8 Comments - Add Your Comment

Comment Policy

Jolly Lama  

Posted: October 23rd, 2013 5:18 PM

Charlotte, I'd say making your happiness dependent on Mr Hammond's retirement is a better example of the way karma really works. You click on his column week after week and predicitably, reliably, inevitably get worked up enough to make your foul public pronouncements. When in fact you could retire him from your life at any time by accepting his existence, resisting the urge to click, and getting on with your life.

Mufasa from Oak Park  

Posted: October 23rd, 2013 4:41 PM

Really, Charlotte. Lighten up. We need to eat animals because we all exist in a delicate balance, & you need to understand that balance & respect all creatures. We eat the cow & the oyster.When we die, our bodies become the grass, & the cow & oyster eat the grass. And so we are all connected in the great Circle of Life.

Sarah Corbin from Oak Park  

Posted: October 23rd, 2013 3:49 PM

I love that in Oak Park even food is controversial. Keep on eating on David. Always entertaining..

Matt on Madison  

Posted: October 23rd, 2013 9:06 AM

In honor of Charlotte I am ordering a Double Porterhouse and lobster tail tonight. Agree Charlotte chill out.

Speedway from Oak Park, Illinois  

Posted: October 22nd, 2013 11:02 PM

Wow, Charlotte chill out.

Charlotte  

Posted: October 22nd, 2013 7:17 PM

I would have expected nothing less than your infantile response.You're nothing but a lowlife coward along with hammond. But Karma will get the both of you and that will be a blessing to all the animals that you two scumbags ingest.

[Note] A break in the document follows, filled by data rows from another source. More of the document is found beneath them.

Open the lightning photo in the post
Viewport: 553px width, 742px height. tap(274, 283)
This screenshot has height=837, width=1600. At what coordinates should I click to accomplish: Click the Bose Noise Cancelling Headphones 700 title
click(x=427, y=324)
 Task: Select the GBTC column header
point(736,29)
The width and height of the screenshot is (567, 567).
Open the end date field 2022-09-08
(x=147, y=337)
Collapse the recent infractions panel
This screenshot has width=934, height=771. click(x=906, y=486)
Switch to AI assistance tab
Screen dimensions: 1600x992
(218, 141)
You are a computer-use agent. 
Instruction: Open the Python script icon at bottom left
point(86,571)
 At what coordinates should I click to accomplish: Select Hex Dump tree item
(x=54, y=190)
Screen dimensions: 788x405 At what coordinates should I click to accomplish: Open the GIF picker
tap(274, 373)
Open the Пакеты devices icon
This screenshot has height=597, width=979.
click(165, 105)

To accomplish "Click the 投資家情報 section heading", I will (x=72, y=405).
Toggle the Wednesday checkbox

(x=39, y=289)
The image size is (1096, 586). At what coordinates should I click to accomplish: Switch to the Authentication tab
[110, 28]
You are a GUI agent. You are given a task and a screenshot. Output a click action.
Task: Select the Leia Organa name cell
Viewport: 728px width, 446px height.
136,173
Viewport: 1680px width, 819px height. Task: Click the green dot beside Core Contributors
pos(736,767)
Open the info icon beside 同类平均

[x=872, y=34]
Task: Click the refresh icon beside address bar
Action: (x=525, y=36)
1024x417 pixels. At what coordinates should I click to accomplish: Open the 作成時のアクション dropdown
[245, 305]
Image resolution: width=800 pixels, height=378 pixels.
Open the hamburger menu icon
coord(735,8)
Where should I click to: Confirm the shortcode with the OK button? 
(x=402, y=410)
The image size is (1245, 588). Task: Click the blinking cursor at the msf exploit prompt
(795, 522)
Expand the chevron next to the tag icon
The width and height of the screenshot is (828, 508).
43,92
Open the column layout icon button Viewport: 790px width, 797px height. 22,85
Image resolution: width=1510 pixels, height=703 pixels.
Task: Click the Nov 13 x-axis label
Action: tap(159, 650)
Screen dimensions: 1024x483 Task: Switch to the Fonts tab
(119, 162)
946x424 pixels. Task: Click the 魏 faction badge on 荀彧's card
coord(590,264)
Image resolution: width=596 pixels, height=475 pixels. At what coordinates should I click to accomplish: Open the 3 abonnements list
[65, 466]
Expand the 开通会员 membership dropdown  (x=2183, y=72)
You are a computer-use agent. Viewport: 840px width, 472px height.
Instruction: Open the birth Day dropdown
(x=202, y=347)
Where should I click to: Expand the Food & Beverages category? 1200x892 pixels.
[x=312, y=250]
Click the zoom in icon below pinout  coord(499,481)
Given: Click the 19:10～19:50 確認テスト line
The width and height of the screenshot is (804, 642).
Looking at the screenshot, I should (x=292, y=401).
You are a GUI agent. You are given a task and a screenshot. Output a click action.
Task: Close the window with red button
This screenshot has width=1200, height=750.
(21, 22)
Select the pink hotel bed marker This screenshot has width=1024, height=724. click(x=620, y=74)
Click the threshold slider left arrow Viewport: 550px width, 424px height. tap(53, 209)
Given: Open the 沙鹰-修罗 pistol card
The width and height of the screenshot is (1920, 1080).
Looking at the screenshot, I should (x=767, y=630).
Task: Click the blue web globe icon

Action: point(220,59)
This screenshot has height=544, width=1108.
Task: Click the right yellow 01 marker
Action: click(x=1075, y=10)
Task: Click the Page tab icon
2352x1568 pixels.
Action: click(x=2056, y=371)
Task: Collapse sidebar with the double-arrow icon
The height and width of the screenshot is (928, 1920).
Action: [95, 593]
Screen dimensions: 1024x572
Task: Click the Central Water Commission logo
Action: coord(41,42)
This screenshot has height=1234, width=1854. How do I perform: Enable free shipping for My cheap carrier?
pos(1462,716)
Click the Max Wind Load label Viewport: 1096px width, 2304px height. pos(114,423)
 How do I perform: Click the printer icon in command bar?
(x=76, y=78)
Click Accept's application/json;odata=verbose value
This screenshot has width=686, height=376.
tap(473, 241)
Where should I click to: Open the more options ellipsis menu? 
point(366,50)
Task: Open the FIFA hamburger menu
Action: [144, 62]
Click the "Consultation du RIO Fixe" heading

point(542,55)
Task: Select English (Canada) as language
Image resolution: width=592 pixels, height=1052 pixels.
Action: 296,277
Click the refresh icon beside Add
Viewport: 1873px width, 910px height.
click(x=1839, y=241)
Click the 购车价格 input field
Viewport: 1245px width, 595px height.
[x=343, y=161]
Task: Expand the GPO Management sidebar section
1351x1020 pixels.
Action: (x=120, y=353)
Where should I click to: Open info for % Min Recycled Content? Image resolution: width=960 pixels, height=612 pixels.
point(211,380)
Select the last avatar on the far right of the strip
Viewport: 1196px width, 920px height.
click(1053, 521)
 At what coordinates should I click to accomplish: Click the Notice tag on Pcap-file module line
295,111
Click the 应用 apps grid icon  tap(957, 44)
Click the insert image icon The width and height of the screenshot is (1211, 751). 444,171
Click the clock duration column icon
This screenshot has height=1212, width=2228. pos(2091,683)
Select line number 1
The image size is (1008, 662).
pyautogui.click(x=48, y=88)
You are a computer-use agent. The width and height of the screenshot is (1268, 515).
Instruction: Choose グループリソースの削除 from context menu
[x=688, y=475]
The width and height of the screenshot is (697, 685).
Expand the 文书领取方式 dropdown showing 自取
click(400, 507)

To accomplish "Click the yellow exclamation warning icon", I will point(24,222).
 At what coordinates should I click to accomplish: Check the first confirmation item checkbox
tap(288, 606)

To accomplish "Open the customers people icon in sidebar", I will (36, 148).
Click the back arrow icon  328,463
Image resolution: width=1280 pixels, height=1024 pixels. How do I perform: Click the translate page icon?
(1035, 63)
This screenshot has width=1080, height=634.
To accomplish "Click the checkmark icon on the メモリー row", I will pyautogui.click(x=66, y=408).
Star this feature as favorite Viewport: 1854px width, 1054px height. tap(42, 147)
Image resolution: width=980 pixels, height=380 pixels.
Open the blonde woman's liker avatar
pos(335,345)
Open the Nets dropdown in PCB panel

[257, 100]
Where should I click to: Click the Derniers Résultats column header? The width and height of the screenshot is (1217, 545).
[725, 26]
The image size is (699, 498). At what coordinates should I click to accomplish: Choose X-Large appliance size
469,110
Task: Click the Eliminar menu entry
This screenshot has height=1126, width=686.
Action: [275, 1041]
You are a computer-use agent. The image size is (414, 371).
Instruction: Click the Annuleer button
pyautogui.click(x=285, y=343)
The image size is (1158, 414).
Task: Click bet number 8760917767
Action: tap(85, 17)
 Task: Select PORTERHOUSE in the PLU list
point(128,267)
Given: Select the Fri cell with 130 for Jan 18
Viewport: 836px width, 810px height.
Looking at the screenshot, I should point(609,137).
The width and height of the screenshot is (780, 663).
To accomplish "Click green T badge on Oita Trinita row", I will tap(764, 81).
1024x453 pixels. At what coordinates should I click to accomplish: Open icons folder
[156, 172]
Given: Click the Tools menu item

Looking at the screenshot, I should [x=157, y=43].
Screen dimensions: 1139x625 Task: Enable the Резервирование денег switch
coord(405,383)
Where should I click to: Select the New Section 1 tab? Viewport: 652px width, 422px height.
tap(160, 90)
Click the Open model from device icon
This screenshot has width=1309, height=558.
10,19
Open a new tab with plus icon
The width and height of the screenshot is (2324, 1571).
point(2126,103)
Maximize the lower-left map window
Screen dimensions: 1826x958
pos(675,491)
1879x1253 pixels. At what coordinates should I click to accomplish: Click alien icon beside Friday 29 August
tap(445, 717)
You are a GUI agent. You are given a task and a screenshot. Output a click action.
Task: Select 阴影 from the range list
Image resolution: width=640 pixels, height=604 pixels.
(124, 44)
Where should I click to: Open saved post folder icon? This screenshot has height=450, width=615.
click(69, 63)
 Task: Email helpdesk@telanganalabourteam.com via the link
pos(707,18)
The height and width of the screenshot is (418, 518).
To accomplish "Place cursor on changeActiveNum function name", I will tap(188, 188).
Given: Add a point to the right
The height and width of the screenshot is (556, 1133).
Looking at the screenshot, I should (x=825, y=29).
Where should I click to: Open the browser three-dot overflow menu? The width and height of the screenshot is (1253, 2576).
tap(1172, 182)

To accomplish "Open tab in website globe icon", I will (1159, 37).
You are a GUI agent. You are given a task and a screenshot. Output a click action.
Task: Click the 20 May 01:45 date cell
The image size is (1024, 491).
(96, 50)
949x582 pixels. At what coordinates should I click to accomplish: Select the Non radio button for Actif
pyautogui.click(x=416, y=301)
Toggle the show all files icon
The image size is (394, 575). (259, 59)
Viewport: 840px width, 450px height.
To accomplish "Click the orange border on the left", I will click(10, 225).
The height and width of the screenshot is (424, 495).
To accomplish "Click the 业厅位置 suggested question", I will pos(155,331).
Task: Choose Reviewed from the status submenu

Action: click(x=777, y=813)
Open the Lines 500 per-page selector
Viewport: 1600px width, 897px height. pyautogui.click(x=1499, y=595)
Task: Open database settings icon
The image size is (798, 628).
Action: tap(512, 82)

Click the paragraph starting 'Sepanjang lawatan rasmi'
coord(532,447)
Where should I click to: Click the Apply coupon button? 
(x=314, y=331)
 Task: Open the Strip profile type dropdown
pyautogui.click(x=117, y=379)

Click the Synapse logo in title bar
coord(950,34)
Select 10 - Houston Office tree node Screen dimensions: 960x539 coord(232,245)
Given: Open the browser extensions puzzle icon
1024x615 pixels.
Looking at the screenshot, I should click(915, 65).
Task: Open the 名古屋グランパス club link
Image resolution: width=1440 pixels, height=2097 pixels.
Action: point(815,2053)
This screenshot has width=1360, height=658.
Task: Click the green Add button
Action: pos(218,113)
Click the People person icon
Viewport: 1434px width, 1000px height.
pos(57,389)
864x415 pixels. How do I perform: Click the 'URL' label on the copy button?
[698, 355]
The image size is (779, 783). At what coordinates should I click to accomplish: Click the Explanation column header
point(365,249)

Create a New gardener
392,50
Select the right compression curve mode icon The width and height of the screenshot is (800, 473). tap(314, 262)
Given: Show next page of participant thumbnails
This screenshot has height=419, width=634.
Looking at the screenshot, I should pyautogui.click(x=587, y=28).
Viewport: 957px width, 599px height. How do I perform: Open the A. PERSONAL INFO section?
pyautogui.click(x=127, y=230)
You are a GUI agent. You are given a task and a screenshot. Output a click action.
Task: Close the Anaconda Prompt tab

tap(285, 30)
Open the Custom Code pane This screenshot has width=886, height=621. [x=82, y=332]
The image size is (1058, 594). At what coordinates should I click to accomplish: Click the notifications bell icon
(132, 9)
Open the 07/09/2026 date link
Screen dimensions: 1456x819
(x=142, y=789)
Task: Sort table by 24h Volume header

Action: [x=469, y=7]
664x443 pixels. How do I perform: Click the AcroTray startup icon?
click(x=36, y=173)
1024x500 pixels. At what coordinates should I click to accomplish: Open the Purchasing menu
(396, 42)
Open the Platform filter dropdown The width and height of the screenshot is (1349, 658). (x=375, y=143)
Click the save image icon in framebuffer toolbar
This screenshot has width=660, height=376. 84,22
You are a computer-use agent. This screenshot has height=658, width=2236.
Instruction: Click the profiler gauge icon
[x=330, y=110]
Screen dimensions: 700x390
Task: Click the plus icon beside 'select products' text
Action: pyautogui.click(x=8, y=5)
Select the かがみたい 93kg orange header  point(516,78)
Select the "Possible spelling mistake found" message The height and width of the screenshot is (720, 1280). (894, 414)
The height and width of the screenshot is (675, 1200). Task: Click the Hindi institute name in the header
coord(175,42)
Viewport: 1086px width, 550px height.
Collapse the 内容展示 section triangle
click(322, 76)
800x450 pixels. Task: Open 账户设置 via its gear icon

Steak Burger from Oak Park  

Posted: October 21st, 2013 8:02 PM

Oh, lighten up, Charlotte! Go have some rice cakes and tempeh, and let us carnivores do what God created us to do...eat those creatures below us on the food chain. Your sniveling just leaves more Belons for us, and yes. Of course you drink oyster liquor...with some Fava beans and a nice chianti!

Charlotte from Oak Park  

Posted: October 21st, 2013 6:45 PM

The day I read of your retirement will be the happiest day in my life. I wouldn't trust your opinion on food for all the money in the world. Nothing but artery clogging plates of death.